Optical and physical properties of clouds are dependent on the number of cloud droplets forming the cloud. In addition to atmospheric dynamics, the cloud droplet number concentration is controlled by atmospheric aerosol particles. A subset of these particles may act as cloud condensation nuclei (CCN), so that the CCN activity of particles depends primarily on their size but also on their chemical composition. Usually elevated CCN concentrations increase the number concentration of droplets in a cloud leading to decrease in their mean size. This may lead to optically thicker clouds and to prolonged lifetime of clouds in some situations.

Here we show how the composition of particles is affecting their CCN activity in boundary layer clouds. We present results from the measurement campaigns carried out in the Puijo measurement station (6254′34′′N, 2739′19′′E) where the activation of aerosol particles to form cloud droplets can be studied in situ for boundary layer clouds. When the station is surrounded by clouds, the aerosol is sampled through two sampling lines, one measuring only the interstitial (not activated) particles and other one measuring both interstitial particles and cloud droplet residuals. Thus we will gain information on both the size and chemical composition of particles activated.

In the typical conditions prevailing at the station the minimum size of particles forming cloud droplets is between 80 to 200nmm and the composition of particles is dominated by organics, sulfates and nitrates. However, a distinct difference in the chemical compositions between the cloud interstitial particles and cloud droplet residuals can be seen. We have observed much higher mass fractions of organic nitrate and less oxidized organic compounds in the cloud interstitial particles than in the cloud droplet residuals.

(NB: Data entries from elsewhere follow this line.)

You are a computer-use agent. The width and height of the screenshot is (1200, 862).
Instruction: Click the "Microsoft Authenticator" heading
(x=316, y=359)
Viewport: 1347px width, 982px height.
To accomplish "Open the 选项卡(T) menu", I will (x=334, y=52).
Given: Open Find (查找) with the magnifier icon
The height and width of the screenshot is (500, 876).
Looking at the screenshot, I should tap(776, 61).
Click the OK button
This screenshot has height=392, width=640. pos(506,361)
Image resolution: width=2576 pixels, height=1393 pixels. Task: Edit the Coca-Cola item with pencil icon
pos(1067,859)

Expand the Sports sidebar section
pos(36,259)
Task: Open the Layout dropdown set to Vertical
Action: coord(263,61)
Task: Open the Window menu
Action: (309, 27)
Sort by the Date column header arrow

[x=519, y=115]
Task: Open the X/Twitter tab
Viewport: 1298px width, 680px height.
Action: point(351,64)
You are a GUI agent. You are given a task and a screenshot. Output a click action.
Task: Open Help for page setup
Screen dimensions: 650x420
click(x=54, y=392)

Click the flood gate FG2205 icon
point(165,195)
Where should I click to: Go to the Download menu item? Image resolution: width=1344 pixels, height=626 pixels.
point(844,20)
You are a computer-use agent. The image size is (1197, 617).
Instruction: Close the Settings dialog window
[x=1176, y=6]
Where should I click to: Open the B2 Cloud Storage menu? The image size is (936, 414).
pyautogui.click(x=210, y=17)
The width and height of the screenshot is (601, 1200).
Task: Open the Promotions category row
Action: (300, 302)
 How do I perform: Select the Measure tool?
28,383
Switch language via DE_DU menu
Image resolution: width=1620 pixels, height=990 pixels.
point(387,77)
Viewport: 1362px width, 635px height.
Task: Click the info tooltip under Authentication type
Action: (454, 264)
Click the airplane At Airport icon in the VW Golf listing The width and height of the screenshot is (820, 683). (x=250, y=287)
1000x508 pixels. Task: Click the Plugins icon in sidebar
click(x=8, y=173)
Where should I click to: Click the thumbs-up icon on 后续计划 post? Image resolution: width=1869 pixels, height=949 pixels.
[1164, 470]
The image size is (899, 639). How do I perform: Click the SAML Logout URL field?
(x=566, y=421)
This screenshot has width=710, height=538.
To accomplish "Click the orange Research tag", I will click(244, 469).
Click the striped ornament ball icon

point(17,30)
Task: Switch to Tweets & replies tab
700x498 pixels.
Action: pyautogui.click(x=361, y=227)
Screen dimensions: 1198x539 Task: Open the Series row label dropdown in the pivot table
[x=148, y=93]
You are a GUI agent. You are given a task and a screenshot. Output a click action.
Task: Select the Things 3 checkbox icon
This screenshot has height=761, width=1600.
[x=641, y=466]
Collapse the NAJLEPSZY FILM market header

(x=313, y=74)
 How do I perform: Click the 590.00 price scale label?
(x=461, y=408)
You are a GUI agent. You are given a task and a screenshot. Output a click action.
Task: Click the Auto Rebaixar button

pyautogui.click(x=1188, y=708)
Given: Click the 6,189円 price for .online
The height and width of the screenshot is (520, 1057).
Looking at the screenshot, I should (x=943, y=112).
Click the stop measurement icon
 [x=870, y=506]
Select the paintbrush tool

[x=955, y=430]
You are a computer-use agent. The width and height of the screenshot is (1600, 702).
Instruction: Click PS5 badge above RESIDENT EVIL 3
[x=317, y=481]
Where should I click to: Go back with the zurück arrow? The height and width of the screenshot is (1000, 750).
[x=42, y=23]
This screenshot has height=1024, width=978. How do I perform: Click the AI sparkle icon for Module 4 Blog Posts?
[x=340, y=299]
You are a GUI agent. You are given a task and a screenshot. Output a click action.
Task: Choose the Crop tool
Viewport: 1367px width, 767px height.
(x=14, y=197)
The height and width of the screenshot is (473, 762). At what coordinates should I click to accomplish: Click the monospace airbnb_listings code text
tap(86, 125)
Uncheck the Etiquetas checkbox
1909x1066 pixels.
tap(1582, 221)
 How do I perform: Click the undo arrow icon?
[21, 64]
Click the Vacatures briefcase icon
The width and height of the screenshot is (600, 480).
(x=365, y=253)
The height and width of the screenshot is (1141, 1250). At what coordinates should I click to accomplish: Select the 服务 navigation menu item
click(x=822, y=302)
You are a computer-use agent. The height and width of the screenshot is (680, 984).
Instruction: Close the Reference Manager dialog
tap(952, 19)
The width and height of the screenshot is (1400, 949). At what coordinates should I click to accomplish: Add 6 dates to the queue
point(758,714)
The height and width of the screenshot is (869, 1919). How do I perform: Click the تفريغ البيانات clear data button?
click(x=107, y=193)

By contrast, the mass fractions of (NH4)2SO4 and NH4NO3 in the cloud droplet residuals were observed to be higher than in interstitial particles. This is caused both by the activation ability (and the size dependent composition) of aerosol particles into cloud droplets and the gas-particle partitioning of semivolatile chemical compounds inside the cloud after the cloud droplet formation. This partitioning might affect the chemistry in the cloud droplets and cloud processing of aerosol particles.